The key issue is : 1) how does this combination actually happen? 2) given an image containing both blue-cup, red-cup, how do we `simultaneously’ maintain two-different representations at the same time in our heads?

The hope is that by figuring out how these different attributes combine during inference, we can get better generalization on objects we have never seen during training. Classical AI will just train model on separate samples of blue cup, red-cup, and hope it figures it out.
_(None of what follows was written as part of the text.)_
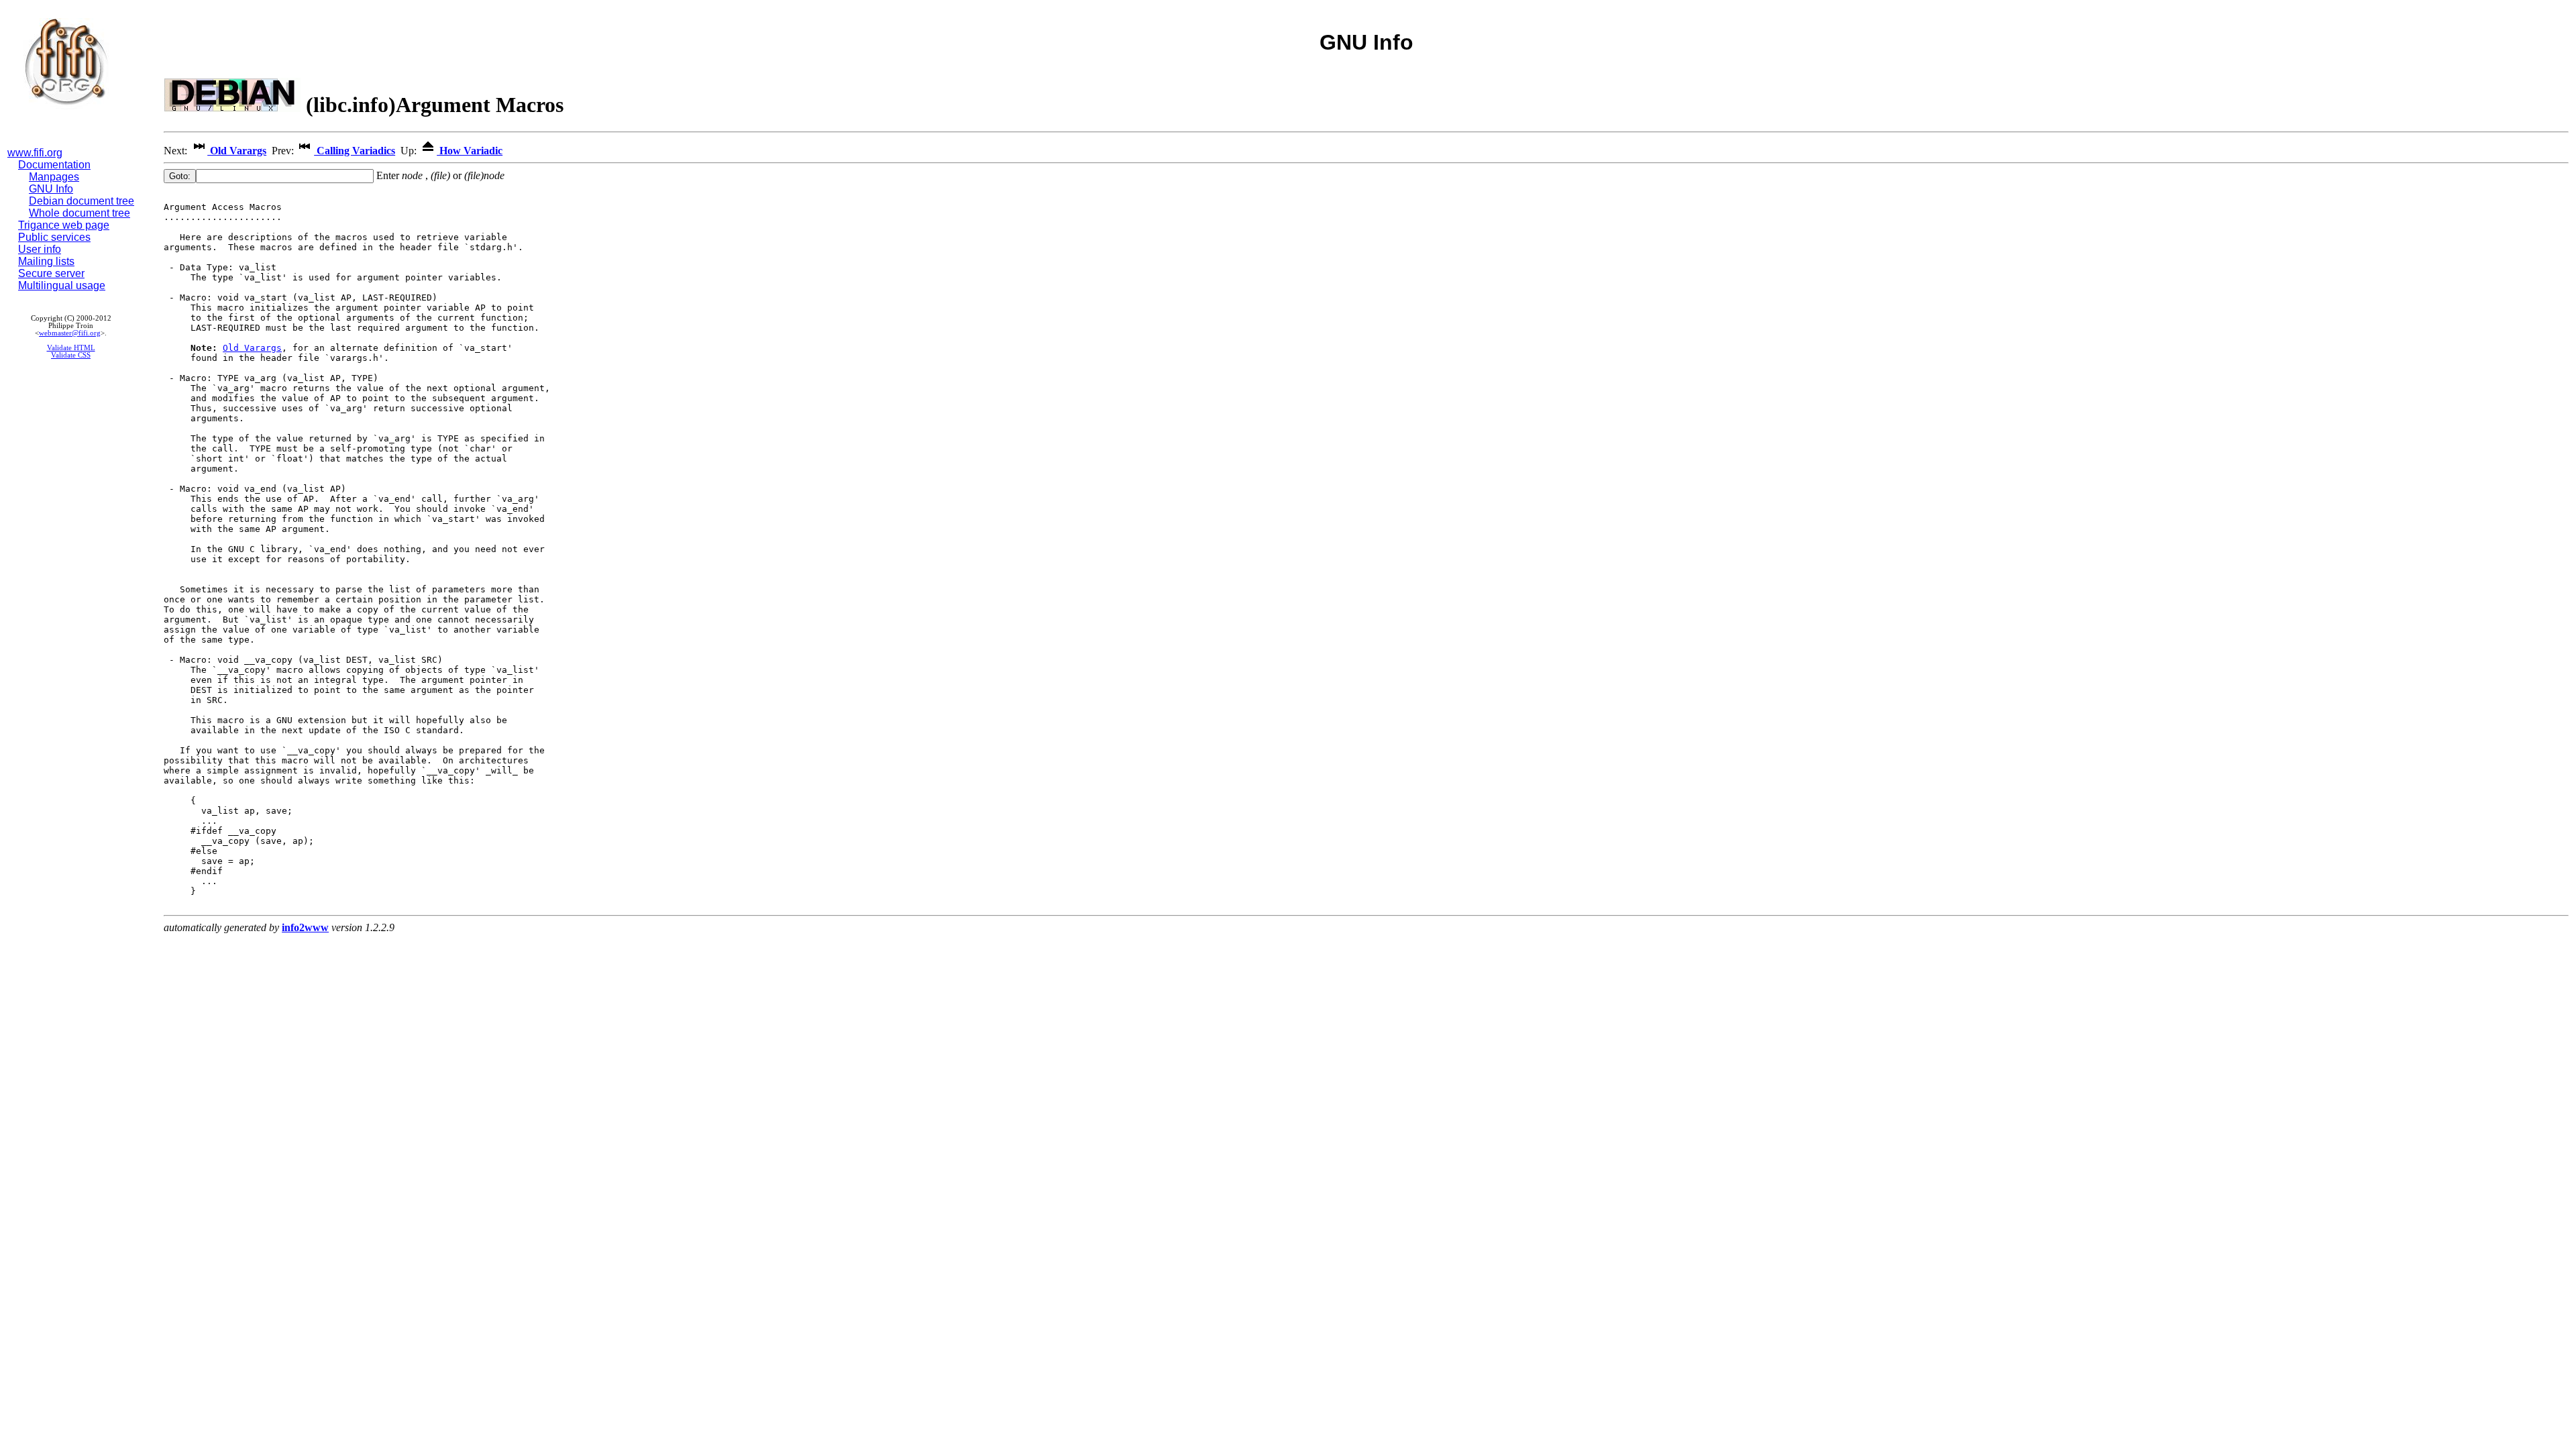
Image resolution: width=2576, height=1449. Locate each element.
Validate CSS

But, that didn’t work quite well.

Static Learning: Mccullough Pitts Neuron

For almost 50 years now, the fundamental unit of AI had been Mccullough Pitts Neuron (MCP): it has served as a simplistic model of biological neuron: the core idea being that inputs are multiplied by some weights, summed up, and squeezed through a non-linear activation. Thus, it is a kind of static neuron: once the input comes in, there is no delay, and the output is a mere consequence of a few multiplications and additions.

One bitter lesson was the realization that albeit simple, this neuron serves us quite well: it scales easily, is massively parallelizable, and forms the backbone of the majority of language models we see today (LLMs). The efforts spent to simulate `more biological neurons’, for eg, via spike trains eventually underperform, or perform similar to MCP.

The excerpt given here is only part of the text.